Aurélie Haderlé, Malemort, éditions ActuSF 

Aurélie Haderlé est une autrice française qui apprécie autant les littératures de l'Imaginaire que la romance ou le roman régionaliste. 

Après une premières incursion au sein de la mythologie nordique, elle réitère l'expérience et nous propose un nouveau titre intitulé Malemort qui est sorti en septembre dernier chez Les Nouvelles éditions ActuSF

Lu dans le cadre d'un partenariat avec Les Nouvelles éditions ActuSF, je remercie Jérôme Vincent de m'avoir envoyé ce service de presse dédicacé. 

Résumé :

Après le meurtre de son mari et la mise à sac de son village, la chamane Gyda n'a pas d'autre choix que de s'enfuir en emportant avec elle l'un de ses fils, le seul qu'elle a pu sauver.
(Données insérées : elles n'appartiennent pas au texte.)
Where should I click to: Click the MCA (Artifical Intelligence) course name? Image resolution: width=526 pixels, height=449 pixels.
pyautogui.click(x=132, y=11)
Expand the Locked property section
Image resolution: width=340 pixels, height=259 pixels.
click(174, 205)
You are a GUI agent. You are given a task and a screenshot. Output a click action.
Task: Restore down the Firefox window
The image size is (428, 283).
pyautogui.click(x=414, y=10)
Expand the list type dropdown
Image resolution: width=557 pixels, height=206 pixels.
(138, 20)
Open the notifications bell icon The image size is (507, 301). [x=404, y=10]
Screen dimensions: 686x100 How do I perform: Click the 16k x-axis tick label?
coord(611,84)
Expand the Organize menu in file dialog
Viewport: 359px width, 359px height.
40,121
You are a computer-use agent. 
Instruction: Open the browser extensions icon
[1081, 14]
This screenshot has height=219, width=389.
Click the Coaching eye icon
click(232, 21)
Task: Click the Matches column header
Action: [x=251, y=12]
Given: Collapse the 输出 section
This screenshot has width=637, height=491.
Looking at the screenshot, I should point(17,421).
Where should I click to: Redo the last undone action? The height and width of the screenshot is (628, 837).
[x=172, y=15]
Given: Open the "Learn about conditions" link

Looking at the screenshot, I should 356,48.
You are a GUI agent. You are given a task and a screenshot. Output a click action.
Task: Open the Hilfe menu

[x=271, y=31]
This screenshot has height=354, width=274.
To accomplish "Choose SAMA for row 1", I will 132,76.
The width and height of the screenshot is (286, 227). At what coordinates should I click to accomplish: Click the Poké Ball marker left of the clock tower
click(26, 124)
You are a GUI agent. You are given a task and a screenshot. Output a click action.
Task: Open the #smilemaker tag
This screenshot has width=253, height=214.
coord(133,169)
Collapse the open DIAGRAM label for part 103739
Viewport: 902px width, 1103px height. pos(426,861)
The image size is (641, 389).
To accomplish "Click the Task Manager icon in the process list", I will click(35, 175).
Elle a trouvé refuge au cœur de la forêt et a décidé d'ôter tous les souvenirs à son fils dans le but de le protéger. Seulement, on échappe pas si facilement à son destin. Rattrapé par son passé, Roderik s'est lancé dans une croisade afin de combler les zones d'ombre de sa mémoire et honorer les siens.

Mon avis :

Malemort prend cadre au Xe siècle en Norvège à la période charnière où le christianisme prend le pas sur les anciennes croyances sous le règne d'Olaf Ier. C'est suite au meurtre du jarl Hakon Sigurdsson qu'il s'empare de la Norvège et entreprend la christianisation forcée du pays, en dépit de la forte résistance que les Vikings lui oppose. On lui attribue notamment la construction de la première église de Norvège, en 995 et la fondation de la ville de Trondheim. 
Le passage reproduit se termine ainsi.